WORK INSTRUCTIONS:
Transcribe every line from the one containing "The height and" through the end of the records below, exactly, but not the pictures.
(RECORDS FOR THIS EXERCISE)
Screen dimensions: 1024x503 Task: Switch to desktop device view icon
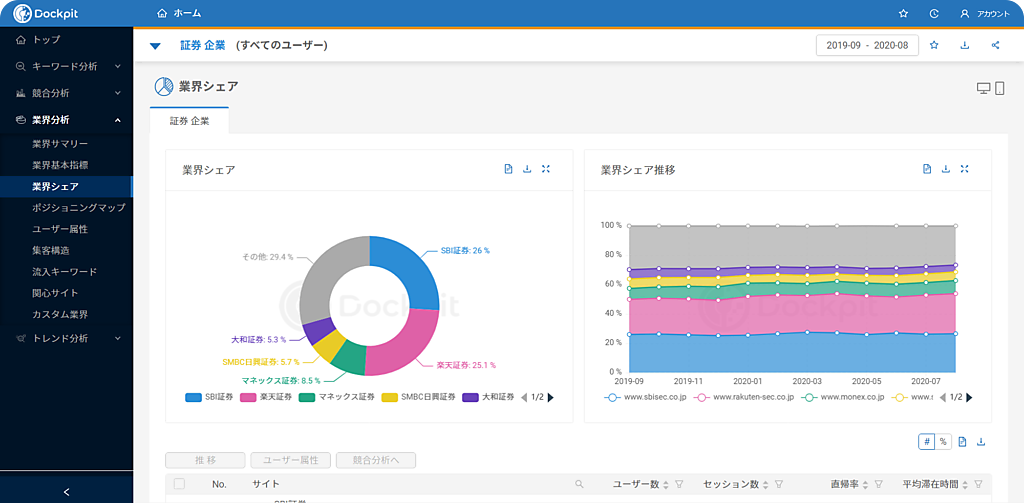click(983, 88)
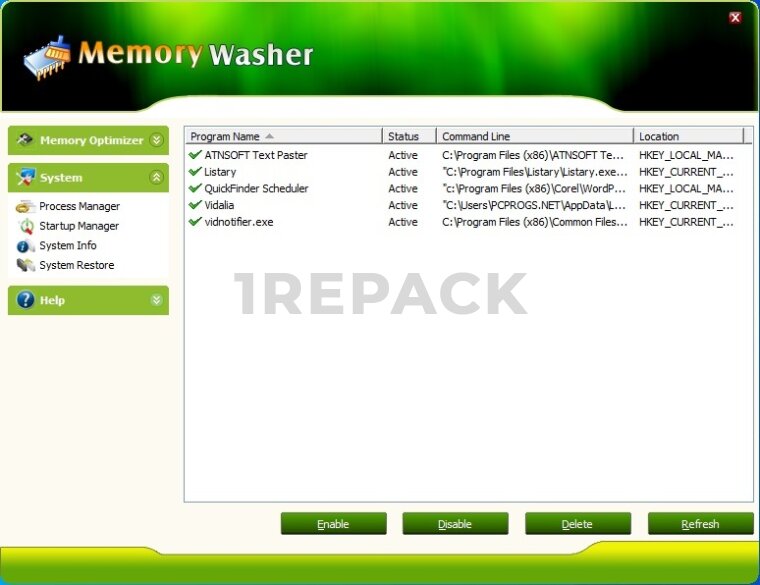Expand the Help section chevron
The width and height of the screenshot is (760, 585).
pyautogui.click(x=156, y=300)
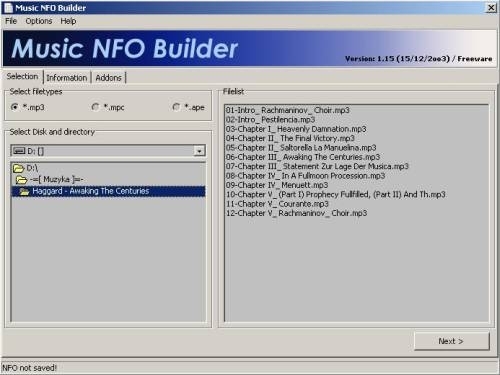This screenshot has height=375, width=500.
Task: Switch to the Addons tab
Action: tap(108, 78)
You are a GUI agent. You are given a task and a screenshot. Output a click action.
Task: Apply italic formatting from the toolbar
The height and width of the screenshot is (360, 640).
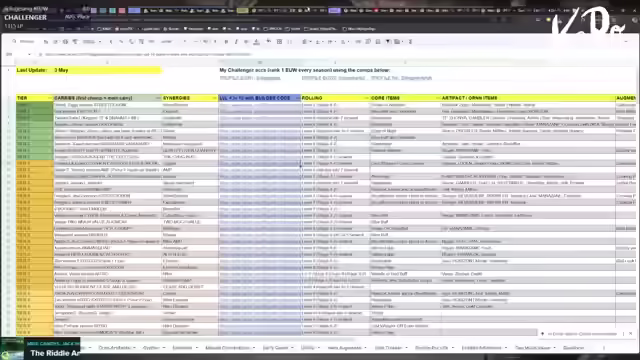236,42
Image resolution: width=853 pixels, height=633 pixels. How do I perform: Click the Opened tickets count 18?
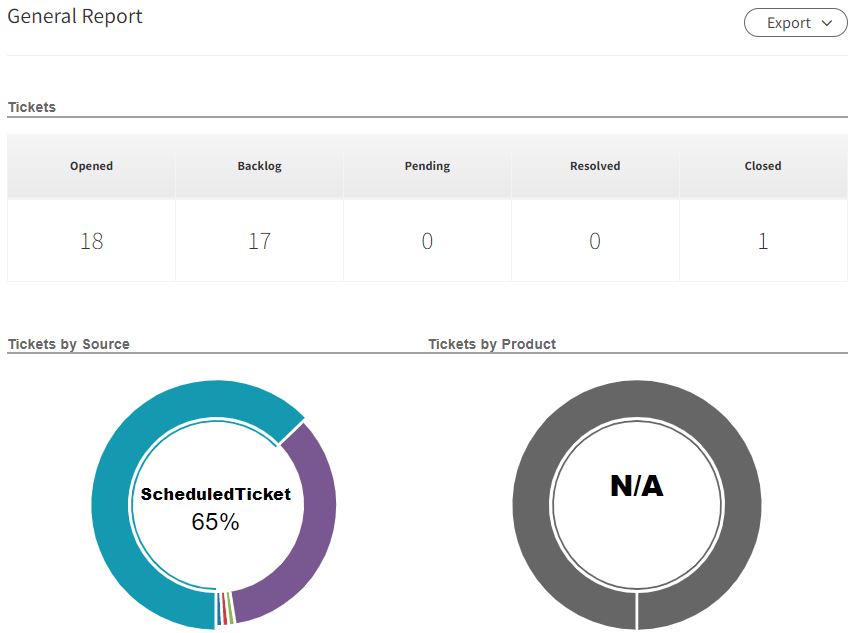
(End RECORDS FOR THIS EXERCISE)
WRITTEN ANSWER:
The height and width of the screenshot is (360, 640).
236,42
Image resolution: width=853 pixels, height=633 pixels. How do I perform: Click the Opened tickets count 18?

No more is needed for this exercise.